2.2 Learning in a partially observable environment
Autonomous drones must often act with incomplete information. In cluttered and dynamic construction sites, sensors provide only partial observations of the true environmental state. Occlusions, limited field-of-view, and stochastic wind all introduce uncertainty. Such conditions are naturally modeled by the Partially Observable Markov Decision Process (POMDP) framework (Lauri et al., 2022; Spaan, 2012), where policies must make decisions under uncertainty about hidden states.
To manage partial observability, modern controllers integrate learning architectures that infer or remember latent variables. Recurrent value and policy learners, such as the Deep Recurrent Q-Network (DRQN), compress sequences of past observations into hidden states for improved temporal reasoning (Fan et al., 2020). Latent-state models like Data Valuation Reinforcement Learning (DVRL) further infer unobserved factors online (Yoon et al., 2020). Recent sequence models extend this capability using memory that aggregates information over longer horizons with enhanced stability (Hausknecht and Stone, 2015; Igl et al., 2018; Parisotto et al., 2020). These techniques are particularly valuable when key cues, such as wind variation or obstacle motion, arrive intermittently.

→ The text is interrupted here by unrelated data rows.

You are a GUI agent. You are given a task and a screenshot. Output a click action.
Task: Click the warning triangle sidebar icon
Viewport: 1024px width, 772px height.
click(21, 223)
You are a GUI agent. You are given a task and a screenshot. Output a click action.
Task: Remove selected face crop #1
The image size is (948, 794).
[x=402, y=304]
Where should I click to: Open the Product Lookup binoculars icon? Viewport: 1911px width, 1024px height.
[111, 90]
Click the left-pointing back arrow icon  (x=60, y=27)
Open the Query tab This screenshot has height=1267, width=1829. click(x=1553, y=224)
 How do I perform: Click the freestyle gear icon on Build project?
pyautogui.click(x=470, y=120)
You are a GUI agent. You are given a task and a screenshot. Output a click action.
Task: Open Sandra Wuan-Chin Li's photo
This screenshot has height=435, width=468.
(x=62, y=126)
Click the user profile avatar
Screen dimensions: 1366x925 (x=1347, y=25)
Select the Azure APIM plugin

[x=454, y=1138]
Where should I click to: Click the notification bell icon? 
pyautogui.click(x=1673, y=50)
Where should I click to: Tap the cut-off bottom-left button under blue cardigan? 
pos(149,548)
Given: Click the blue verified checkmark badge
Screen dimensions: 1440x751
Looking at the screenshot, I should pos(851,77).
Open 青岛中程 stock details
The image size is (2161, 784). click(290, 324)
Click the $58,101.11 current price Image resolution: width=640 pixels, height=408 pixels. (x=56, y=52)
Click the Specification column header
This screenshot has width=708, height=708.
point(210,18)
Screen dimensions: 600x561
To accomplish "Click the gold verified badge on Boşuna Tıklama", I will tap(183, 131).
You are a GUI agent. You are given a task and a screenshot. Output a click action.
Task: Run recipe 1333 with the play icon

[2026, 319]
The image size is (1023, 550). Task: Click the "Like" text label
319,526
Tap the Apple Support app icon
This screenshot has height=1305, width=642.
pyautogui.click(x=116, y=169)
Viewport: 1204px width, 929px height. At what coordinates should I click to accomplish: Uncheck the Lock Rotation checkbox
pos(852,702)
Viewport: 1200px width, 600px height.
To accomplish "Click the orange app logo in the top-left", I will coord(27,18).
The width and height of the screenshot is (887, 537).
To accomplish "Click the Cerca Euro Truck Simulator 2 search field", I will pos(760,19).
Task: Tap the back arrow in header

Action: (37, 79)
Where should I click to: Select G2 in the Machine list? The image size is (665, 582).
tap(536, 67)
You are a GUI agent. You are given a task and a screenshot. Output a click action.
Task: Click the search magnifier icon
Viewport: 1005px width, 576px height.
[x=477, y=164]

In practice, construction missions involve multiple, sometimes competing, objectives: mission efficiency, collision avoidance, energy economy, and safety. MORL explicitly represents such trade-offs by modeling returns as vectors rather than scalar rewards (Roijers et al., 2013; Wu et al., 2025b). Complementary Constrained MDP (CMDP) formulations incorporate explicit safety constraints during training and execution (Achiam et al., 2017; Chow et al., 2018), while Lyapunov-based updates provide theoretical guarantees of near-constraint satisfaction. Broader reviews in robotics highlight design patterns for reducing unsafe exploration, especially for aerial vehicles operating in shared workspaces with humans (Chow et al., 2019; Garcıa and Fernández, 2015). Depending on the formulation, MORL methods may target Pareto-efficient policy sets or optimize a scalarized utility under an explicit preference model. In this paper, we use preference-conditioned linear scalarization with a single PPO policy, and we leverage this setup to study interpretable group-gated priority traces rather than proposing a new MORL optimizer.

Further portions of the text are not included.